Days after the Battle of Beecher Island and a near massacre at the hands of the Cheyenne Indians, Major George Forsyth and his battered command lay besieged and starving under the hot Colorado sun. The survival of Forsyth and his scouts rested with the successful relay of messages 85 miles to Ft Wallace for immediate relief.
Road to Rescue
After slipping through enemy lines and traveling on foot for almost five days, two of Forsyth’s scouts delivered a plea for help to Colonel Bankhead, post commander of Ft Wallace on September 22. Bankhead assembled a 100 man relief force and two howitzers from the 5th Infantry. Before leaving the fort, he sent a dispatch to a scouting detachment 35 miles away lead by Captain Lewis Carpenter of the 10th Cavalry.
Carpenter received the message on September 23. He immediately put his 70 soldiers, 17 scouts, 13 wagons, and surgeon on a quick march towards the suspected battleground. As maps for the area were not accurate at the time, Carpenter mistakenly spent a day looking for Forsyth’s command on the south fork of the Republican River instead of the Arikaree. He then struck for the correct location after finding no sign of Forsyth or the Cheyenne Indians.
On September 24, Carpenter’s scouts crossed the trail of a large band of Indians traveling away from the Arikaree River. After setting up a strong camp in case of an attack, Carpenter found several burial scaffolds erected on a hilltop containing dead Cheyenne warriors with recent gunshot wounds.
In the early morning of September 25, two of Forsyth’s scouts arrived in camp. They had been the last pair to leave the besieged Forsyth on September 19 to find help at Ft Wallace. The scouts had returned after finding the fort almost deserted and had luckily stumbled upon Carpenter’s camp. With their guidance, Carpenter moved quickly for the river with 30 mounted soldiers, stockpiles of food and an ambulance. The rest of his command followed along behind.
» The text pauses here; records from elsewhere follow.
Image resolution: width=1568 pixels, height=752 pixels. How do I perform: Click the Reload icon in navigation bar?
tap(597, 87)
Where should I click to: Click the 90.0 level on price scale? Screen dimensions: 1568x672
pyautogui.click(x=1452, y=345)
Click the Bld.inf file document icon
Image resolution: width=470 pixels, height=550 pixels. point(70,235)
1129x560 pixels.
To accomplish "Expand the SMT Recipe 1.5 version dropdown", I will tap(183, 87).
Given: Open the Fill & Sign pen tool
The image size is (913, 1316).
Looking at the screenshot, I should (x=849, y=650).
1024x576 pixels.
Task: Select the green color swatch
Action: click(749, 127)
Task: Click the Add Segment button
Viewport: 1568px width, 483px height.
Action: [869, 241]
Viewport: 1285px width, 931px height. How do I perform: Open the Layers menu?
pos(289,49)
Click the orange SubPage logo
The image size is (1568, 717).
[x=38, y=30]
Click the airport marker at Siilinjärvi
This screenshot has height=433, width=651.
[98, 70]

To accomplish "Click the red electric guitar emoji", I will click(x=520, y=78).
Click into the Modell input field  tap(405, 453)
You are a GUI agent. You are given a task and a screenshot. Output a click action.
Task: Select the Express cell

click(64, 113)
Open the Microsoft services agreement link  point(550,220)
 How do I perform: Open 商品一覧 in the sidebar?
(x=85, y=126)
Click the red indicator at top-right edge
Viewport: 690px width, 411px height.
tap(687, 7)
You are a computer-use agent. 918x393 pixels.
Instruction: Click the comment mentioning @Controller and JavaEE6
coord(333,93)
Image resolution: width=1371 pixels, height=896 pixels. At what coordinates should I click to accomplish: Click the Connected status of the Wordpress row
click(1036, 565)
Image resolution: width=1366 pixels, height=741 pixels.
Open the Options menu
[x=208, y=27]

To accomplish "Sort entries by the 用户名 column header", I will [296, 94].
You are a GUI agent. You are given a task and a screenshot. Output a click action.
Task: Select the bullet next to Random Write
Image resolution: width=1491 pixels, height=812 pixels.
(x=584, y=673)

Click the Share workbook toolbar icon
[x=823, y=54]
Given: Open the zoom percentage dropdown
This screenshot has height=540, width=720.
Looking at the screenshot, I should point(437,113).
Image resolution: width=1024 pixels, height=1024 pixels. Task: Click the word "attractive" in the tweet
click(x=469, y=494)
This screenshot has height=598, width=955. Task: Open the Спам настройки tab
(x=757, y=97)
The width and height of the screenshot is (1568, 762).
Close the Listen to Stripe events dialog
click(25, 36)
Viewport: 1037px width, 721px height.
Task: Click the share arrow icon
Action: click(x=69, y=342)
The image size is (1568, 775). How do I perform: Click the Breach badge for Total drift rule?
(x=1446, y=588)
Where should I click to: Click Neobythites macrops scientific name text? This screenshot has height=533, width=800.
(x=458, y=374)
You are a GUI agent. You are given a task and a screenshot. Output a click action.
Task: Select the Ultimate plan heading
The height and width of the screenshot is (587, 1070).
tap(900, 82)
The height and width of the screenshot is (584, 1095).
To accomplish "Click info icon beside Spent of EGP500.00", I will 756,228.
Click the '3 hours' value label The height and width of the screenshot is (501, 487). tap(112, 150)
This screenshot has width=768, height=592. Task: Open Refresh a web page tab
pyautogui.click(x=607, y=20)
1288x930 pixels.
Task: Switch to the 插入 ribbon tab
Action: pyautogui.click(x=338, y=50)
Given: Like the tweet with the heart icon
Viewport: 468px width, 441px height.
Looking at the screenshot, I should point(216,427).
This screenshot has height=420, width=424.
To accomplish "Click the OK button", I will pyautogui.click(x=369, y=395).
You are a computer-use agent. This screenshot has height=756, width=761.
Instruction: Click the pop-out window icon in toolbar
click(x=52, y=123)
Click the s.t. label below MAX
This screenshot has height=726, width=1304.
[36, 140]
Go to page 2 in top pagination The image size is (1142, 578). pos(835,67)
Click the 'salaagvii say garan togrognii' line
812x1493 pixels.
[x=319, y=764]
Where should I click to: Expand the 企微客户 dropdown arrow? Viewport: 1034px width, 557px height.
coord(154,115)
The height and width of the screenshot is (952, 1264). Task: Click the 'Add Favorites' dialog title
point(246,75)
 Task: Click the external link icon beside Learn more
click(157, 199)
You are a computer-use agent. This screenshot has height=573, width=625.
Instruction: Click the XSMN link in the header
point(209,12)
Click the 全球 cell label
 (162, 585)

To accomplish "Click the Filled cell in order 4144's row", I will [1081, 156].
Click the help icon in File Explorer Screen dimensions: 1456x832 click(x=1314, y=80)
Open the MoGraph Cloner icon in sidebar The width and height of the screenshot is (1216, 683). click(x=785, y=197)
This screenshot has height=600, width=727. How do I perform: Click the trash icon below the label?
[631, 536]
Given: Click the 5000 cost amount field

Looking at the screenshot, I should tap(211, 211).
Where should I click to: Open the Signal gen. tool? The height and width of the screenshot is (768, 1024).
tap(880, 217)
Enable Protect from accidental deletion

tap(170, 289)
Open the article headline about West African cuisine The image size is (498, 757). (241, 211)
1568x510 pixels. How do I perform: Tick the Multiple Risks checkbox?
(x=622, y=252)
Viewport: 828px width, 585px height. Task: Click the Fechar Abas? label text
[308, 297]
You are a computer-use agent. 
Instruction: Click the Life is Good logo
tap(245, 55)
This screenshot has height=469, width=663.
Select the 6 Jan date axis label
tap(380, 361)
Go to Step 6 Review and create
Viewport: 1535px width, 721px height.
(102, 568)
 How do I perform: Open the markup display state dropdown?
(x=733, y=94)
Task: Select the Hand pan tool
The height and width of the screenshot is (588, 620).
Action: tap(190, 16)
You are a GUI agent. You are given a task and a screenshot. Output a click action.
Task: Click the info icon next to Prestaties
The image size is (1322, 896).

Relief at Beecher Island and the Lessons Learned
After living on rotten horse meat, a coyote and a few wild plums for days, Forsyth’s men spotted the 10th Cavalry approaching the river later that morning. Carpenter found the severely wounded Forsyth reading Oliver Twist as he rode up. His men were fed hardtack and bacon. The dead were laid to rest on Beecher Island. Colonel Bankhead’s column arrived in the area on September 26 along with two companies of the 2nd Cavalry that had fallen in with him along the way. Preparations were made and the entire group spent the next four days returning to Ft Wallace.
In the aftermath, Major Forsyth narrowly missed having his broken and infected leg amputated. His surgeon would use part of the lonely cottonwood tree on Beecher Island to splint it. Two years would go by before his injuries completely healed. Though the number of Indians killed and wounded was variable depending on the account told, Forsyth learned years later from a Sioux chief present at the battle that 75 had died with “heaps” of wounded. When, through an interpreter, the chief asked if Forsyth had gotten enough of a fight during the battle, he replied: “Tell him yes, all I wanted.”
The Battle of Beecher Island would cause evolution of tactics on both sides. The Cheyenne viewed their offensive movements as too costly and would rarely attack army forces in frontal assaults from that point on. Though Forsyth had proved that a small and disciplined force could defend against a much larger enemy, he had done so by the slimmest of margins. Major General Phil Sheridan of the army’s Department of the Missouri discontinued engaging scouting parties in battle. He would instead use bigger units to force the Cheyenne into submission.